Don’t underestimate the power of small steps. Rabe, LMFT, who specializes in treating children, teens and young adults with depression, anxiety and trauma, shared this example: She worked with a woman who was struggling with depression and complained about “not being able to do anything.”
They worked on tracking small but significant accomplishments and setting small goals. “For example, she would strive to check 10 things off her list. Sometimes just getting to therapy got her these 10 checks.” After all, getting to therapy is anything but trivial. It involves getting up, showering, getting dressed, driving to the office, making the appointment on time, talking in session and driving home, among other tasks. Her client also started reaching out to supportive loved ones (instead of isolating herself); taking walks; and writing in her journal—all of which has helped to diminish her depression and create a more positive outlook.
“I’ve been through the worst my mind can throw at me. I’ve felt the pain of suicidal depression,” Cootey said. “I’ve wished and even planned for my own death, yet I learned an important truth: Depression lies to us.” This is another reason it’s helpful to surround yourself with support: These individuals can help you see through the lies, he said.
“You do have worth. You will overcome this. You won’t be sad forever.”
There is always hope for someone struggling with depression, Rabe said. “People are resilient human beings, and they can do so much more than they think they’re capable of.”
Also, remember that “how hopeless you feel does not correlate to whether you can feel better,” Lundin said. Depression is an illness that extinguishes hope. It’s the nature of the disorder.
Thankfully, therapy and medication can help. So can participating in support groups. “Some depression requires a short treatment to work, and other takes a long time.
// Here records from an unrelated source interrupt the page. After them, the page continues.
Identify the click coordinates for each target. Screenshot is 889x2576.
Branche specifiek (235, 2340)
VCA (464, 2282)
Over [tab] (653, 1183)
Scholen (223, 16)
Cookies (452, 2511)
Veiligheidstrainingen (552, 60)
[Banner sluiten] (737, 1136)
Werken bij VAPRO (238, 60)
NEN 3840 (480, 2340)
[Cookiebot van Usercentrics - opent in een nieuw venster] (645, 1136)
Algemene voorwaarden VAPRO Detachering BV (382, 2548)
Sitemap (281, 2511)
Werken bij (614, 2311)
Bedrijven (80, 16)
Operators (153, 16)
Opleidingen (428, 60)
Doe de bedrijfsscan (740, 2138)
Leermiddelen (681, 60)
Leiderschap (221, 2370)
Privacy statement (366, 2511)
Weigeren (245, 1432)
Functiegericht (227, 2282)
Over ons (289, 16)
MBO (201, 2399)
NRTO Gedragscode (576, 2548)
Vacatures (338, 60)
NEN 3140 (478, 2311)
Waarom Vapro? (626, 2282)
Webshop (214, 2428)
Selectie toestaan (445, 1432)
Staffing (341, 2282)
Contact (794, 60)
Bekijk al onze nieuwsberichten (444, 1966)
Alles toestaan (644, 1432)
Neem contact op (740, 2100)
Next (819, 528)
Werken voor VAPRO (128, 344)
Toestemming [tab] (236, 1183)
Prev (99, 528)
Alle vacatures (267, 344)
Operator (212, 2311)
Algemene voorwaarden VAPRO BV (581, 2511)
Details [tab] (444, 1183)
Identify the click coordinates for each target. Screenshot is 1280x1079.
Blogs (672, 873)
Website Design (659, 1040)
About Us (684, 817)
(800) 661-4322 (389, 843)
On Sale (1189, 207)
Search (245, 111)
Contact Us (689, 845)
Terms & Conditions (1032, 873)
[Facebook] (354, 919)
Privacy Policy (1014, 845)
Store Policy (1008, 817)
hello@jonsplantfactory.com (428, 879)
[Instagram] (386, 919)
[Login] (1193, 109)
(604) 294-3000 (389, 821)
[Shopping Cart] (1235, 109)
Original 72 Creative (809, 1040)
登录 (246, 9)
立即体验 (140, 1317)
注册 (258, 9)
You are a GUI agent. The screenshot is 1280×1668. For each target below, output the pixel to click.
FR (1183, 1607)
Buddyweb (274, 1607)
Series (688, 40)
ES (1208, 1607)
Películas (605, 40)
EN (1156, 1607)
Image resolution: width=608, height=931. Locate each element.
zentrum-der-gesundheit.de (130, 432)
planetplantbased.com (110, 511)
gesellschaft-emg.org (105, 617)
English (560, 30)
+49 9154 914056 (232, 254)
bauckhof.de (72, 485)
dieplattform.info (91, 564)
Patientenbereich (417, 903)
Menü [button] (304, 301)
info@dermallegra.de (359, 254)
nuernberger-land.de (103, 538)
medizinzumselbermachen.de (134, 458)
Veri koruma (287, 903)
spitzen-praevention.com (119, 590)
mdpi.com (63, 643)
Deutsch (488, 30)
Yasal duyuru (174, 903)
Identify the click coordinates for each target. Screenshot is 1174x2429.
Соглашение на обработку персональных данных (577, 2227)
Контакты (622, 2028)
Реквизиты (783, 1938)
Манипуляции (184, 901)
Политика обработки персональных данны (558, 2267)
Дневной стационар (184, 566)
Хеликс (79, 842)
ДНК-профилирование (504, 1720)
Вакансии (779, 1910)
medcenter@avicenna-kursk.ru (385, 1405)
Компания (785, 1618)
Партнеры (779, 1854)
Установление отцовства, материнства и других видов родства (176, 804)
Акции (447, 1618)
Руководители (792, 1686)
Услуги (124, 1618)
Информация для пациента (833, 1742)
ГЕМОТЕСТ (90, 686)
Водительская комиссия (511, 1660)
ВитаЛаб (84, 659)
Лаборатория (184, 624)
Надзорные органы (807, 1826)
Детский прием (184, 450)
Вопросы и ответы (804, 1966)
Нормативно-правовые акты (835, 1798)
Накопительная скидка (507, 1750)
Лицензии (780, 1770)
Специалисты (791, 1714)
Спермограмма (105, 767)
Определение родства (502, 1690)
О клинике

But I have never met a patient who didn’t see significant progress if they stuck with it.”
If your therapist or doctor doesn’t seem to be helping, seek out new providers, King said. “Having a trusting and caring treatment team greatly assists with creating confidence and hope for the future.”
For people who don’t respond to therapy and medication, other treatments are available, such as transcranial magnetic stimulation (TMS) and electroconvulsive therapy (ECT), Lundin said.
With good treatment, effective and varied coping strategies and compassionate support, you can feel better. The heaviness gets lighter. The world becomes brighter.
So no matter how hopeless you feel right now, please don’t throw away your shot. Hope and relief are not some foolish illusion. They are real. They are possible.